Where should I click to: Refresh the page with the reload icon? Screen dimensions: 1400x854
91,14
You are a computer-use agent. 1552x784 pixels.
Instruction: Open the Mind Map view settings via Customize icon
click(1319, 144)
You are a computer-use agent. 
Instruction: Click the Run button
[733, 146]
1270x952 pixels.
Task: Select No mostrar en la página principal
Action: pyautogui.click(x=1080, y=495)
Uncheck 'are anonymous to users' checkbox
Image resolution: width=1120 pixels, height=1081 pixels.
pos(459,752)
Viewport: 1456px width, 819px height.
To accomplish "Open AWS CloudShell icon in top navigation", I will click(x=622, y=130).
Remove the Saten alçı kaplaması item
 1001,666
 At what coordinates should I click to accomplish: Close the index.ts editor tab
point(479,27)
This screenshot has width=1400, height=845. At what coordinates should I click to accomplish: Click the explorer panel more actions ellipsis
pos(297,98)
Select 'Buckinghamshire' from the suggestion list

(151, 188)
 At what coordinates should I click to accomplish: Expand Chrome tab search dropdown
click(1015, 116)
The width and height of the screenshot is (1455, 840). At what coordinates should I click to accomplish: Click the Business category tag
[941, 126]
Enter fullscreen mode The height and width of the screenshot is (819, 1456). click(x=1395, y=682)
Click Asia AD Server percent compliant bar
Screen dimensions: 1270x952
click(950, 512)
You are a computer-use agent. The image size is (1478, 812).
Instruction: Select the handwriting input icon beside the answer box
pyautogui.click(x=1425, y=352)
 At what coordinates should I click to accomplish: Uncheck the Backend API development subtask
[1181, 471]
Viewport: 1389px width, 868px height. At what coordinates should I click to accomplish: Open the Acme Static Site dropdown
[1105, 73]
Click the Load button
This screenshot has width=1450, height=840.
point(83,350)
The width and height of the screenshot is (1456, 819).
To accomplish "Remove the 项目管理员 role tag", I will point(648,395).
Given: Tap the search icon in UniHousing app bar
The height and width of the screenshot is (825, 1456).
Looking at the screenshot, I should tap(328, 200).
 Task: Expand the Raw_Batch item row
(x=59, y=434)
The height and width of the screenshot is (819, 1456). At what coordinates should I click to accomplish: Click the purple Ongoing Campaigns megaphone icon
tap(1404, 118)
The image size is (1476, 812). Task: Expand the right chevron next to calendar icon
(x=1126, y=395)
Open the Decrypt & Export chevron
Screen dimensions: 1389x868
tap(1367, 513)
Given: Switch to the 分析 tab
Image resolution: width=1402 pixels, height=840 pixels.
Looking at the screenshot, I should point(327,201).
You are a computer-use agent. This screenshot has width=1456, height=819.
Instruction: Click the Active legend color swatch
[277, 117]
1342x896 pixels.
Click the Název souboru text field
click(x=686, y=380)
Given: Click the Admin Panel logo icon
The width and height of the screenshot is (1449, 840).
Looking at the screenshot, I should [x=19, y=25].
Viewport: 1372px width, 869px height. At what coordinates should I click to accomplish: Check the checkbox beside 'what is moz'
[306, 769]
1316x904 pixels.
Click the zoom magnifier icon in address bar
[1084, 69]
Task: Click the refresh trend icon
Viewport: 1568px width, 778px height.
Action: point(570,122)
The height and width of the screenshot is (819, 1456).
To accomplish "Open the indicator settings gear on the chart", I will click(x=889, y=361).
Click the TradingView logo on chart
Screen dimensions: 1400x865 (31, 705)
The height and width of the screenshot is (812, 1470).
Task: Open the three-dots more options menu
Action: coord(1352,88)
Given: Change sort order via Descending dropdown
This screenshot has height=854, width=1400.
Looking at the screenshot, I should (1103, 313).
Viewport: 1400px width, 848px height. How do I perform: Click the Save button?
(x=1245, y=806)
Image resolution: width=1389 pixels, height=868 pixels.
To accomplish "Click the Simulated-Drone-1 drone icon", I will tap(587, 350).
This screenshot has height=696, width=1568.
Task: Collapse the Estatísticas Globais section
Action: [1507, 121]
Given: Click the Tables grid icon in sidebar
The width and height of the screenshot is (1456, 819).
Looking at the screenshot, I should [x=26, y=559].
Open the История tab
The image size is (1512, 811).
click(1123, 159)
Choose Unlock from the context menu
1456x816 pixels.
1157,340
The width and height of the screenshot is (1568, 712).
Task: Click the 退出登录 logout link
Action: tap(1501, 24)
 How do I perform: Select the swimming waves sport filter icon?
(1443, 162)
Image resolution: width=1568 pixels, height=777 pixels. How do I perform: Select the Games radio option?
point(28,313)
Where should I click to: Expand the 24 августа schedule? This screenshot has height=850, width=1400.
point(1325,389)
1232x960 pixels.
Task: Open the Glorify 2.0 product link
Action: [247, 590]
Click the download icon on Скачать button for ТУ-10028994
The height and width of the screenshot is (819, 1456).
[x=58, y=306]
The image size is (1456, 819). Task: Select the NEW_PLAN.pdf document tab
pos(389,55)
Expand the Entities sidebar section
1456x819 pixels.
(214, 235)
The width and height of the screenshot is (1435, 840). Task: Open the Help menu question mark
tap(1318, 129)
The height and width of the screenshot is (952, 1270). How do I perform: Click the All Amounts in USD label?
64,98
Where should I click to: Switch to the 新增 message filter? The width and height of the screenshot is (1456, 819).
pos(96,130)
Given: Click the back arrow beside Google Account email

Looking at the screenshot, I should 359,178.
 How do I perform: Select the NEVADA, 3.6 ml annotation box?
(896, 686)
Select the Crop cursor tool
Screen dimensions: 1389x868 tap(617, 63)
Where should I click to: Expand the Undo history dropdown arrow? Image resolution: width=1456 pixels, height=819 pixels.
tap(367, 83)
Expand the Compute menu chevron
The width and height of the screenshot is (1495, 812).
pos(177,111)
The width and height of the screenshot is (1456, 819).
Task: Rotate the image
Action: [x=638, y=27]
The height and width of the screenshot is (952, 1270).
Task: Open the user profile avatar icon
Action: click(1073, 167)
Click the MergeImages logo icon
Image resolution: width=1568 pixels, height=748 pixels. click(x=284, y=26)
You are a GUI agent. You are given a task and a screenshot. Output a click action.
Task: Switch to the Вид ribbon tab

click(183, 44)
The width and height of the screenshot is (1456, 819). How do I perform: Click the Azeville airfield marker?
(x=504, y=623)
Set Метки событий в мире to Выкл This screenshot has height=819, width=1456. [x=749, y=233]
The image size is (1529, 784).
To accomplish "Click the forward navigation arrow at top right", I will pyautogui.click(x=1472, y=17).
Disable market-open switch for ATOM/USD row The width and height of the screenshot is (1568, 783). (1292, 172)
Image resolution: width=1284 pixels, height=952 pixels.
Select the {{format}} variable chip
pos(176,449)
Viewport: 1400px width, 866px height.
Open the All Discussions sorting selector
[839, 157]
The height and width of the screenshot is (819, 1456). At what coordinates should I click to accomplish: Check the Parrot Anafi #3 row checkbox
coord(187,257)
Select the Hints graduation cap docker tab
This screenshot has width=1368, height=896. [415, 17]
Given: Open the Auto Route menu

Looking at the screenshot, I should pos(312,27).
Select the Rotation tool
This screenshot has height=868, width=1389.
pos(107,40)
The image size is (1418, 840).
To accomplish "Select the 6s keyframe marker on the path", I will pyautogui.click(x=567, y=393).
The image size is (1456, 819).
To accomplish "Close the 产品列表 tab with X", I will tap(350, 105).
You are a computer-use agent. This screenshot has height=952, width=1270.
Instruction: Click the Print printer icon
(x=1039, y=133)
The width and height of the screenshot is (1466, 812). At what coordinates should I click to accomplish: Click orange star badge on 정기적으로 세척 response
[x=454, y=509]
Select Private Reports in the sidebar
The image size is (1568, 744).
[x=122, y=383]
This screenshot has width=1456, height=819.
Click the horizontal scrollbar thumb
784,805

# # # #

*PROBLEM REQUIREMENTS:* Give the data back exactly as it stands.

*RESULT FOR THIS EXERCISE:*
Where should I click to: Refresh the page with the reload icon? Screen dimensions: 1400x854
91,14
You are a computer-use agent. 1552x784 pixels.
Instruction: Open the Mind Map view settings via Customize icon
click(1319, 144)
You are a computer-use agent. 
Instruction: Click the Run button
[733, 146]
1270x952 pixels.
Task: Select No mostrar en la página principal
Action: pyautogui.click(x=1080, y=495)
Uncheck 'are anonymous to users' checkbox
Image resolution: width=1120 pixels, height=1081 pixels.
pos(459,752)
Viewport: 1456px width, 819px height.
To accomplish "Open AWS CloudShell icon in top navigation", I will click(x=622, y=130).
Remove the Saten alçı kaplaması item
 1001,666
 At what coordinates should I click to accomplish: Close the index.ts editor tab
point(479,27)
This screenshot has width=1400, height=845. At what coordinates should I click to accomplish: Click the explorer panel more actions ellipsis
pos(297,98)
Select 'Buckinghamshire' from the suggestion list

(151, 188)
 At what coordinates should I click to accomplish: Expand Chrome tab search dropdown
click(1015, 116)
The width and height of the screenshot is (1455, 840). At what coordinates should I click to accomplish: Click the Business category tag
[941, 126]
Enter fullscreen mode The height and width of the screenshot is (819, 1456). click(x=1395, y=682)
Click Asia AD Server percent compliant bar
Screen dimensions: 1270x952
click(950, 512)
You are a computer-use agent. The image size is (1478, 812).
Instruction: Select the handwriting input icon beside the answer box
pyautogui.click(x=1425, y=352)
 At what coordinates should I click to accomplish: Uncheck the Backend API development subtask
[1181, 471]
Viewport: 1389px width, 868px height. At what coordinates should I click to accomplish: Open the Acme Static Site dropdown
[1105, 73]
Click the Load button
This screenshot has width=1450, height=840.
point(83,350)
The width and height of the screenshot is (1456, 819).
To accomplish "Remove the 项目管理员 role tag", I will point(648,395).
Given: Tap the search icon in UniHousing app bar
The height and width of the screenshot is (825, 1456).
Looking at the screenshot, I should tap(328, 200).
 Task: Expand the Raw_Batch item row
(x=59, y=434)
The height and width of the screenshot is (819, 1456). At what coordinates should I click to accomplish: Click the purple Ongoing Campaigns megaphone icon
tap(1404, 118)
The image size is (1476, 812). Task: Expand the right chevron next to calendar icon
(x=1126, y=395)
Open the Decrypt & Export chevron
Screen dimensions: 1389x868
tap(1367, 513)
Given: Switch to the 分析 tab
Image resolution: width=1402 pixels, height=840 pixels.
Looking at the screenshot, I should point(327,201).
You are a computer-use agent. This screenshot has width=1456, height=819.
Instruction: Click the Active legend color swatch
[277, 117]
1342x896 pixels.
Click the Název souboru text field
click(x=686, y=380)
Given: Click the Admin Panel logo icon
The width and height of the screenshot is (1449, 840).
Looking at the screenshot, I should [x=19, y=25].
Viewport: 1372px width, 869px height. At what coordinates should I click to accomplish: Check the checkbox beside 'what is moz'
[306, 769]
1316x904 pixels.
Click the zoom magnifier icon in address bar
[1084, 69]
Task: Click the refresh trend icon
Viewport: 1568px width, 778px height.
Action: point(570,122)
The height and width of the screenshot is (819, 1456).
To accomplish "Open the indicator settings gear on the chart", I will click(x=889, y=361).
Click the TradingView logo on chart
Screen dimensions: 1400x865 (31, 705)
The height and width of the screenshot is (812, 1470).
Task: Open the three-dots more options menu
Action: coord(1352,88)
Given: Change sort order via Descending dropdown
This screenshot has height=854, width=1400.
Looking at the screenshot, I should (1103, 313).
Viewport: 1400px width, 848px height. How do I perform: Click the Save button?
(x=1245, y=806)
Image resolution: width=1389 pixels, height=868 pixels.
To accomplish "Click the Simulated-Drone-1 drone icon", I will tap(587, 350).
This screenshot has height=696, width=1568.
Task: Collapse the Estatísticas Globais section
Action: [1507, 121]
Given: Click the Tables grid icon in sidebar
The width and height of the screenshot is (1456, 819).
Looking at the screenshot, I should [x=26, y=559].
Open the История tab
The image size is (1512, 811).
click(1123, 159)
Choose Unlock from the context menu
1456x816 pixels.
1157,340
The width and height of the screenshot is (1568, 712).
Task: Click the 退出登录 logout link
Action: tap(1501, 24)
 How do I perform: Select the swimming waves sport filter icon?
(1443, 162)
Image resolution: width=1568 pixels, height=777 pixels. How do I perform: Select the Games radio option?
point(28,313)
Where should I click to: Expand the 24 августа schedule? This screenshot has height=850, width=1400.
point(1325,389)
1232x960 pixels.
Task: Open the Glorify 2.0 product link
Action: [247, 590]
Click the download icon on Скачать button for ТУ-10028994
The height and width of the screenshot is (819, 1456).
[x=58, y=306]
The image size is (1456, 819). Task: Select the NEW_PLAN.pdf document tab
pos(389,55)
Expand the Entities sidebar section
1456x819 pixels.
(214, 235)
The width and height of the screenshot is (1435, 840). Task: Open the Help menu question mark
tap(1318, 129)
The height and width of the screenshot is (952, 1270). How do I perform: Click the All Amounts in USD label?
64,98
Where should I click to: Switch to the 新增 message filter? The width and height of the screenshot is (1456, 819).
pos(96,130)
Given: Click the back arrow beside Google Account email

Looking at the screenshot, I should 359,178.
 How do I perform: Select the NEVADA, 3.6 ml annotation box?
(896, 686)
Select the Crop cursor tool
Screen dimensions: 1389x868 tap(617, 63)
Where should I click to: Expand the Undo history dropdown arrow? Image resolution: width=1456 pixels, height=819 pixels.
tap(367, 83)
Expand the Compute menu chevron
The width and height of the screenshot is (1495, 812).
pos(177,111)
The width and height of the screenshot is (1456, 819).
Task: Rotate the image
Action: [x=638, y=27]
The height and width of the screenshot is (952, 1270).
Task: Open the user profile avatar icon
Action: click(1073, 167)
Click the MergeImages logo icon
Image resolution: width=1568 pixels, height=748 pixels. click(x=284, y=26)
You are a GUI agent. You are given a task and a screenshot. Output a click action.
Task: Switch to the Вид ribbon tab

click(183, 44)
The width and height of the screenshot is (1456, 819). How do I perform: Click the Azeville airfield marker?
(x=504, y=623)
Set Метки событий в мире to Выкл This screenshot has height=819, width=1456. [x=749, y=233]
The image size is (1529, 784).
To accomplish "Click the forward navigation arrow at top right", I will pyautogui.click(x=1472, y=17).
Disable market-open switch for ATOM/USD row The width and height of the screenshot is (1568, 783). (1292, 172)
Image resolution: width=1284 pixels, height=952 pixels.
Select the {{format}} variable chip
pos(176,449)
Viewport: 1400px width, 866px height.
Open the All Discussions sorting selector
[839, 157]
The height and width of the screenshot is (819, 1456). At what coordinates should I click to accomplish: Check the Parrot Anafi #3 row checkbox
coord(187,257)
Select the Hints graduation cap docker tab
This screenshot has width=1368, height=896. [415, 17]
Given: Open the Auto Route menu

Looking at the screenshot, I should pos(312,27).
Select the Rotation tool
This screenshot has height=868, width=1389.
pos(107,40)
The image size is (1418, 840).
To accomplish "Select the 6s keyframe marker on the path", I will pyautogui.click(x=567, y=393).
The image size is (1456, 819).
To accomplish "Close the 产品列表 tab with X", I will tap(350, 105).
You are a computer-use agent. This screenshot has height=952, width=1270.
Instruction: Click the Print printer icon
(x=1039, y=133)
The width and height of the screenshot is (1466, 812). At what coordinates should I click to accomplish: Click orange star badge on 정기적으로 세척 response
[x=454, y=509]
Select Private Reports in the sidebar
The image size is (1568, 744).
[x=122, y=383]
This screenshot has width=1456, height=819.
Click the horizontal scrollbar thumb
784,805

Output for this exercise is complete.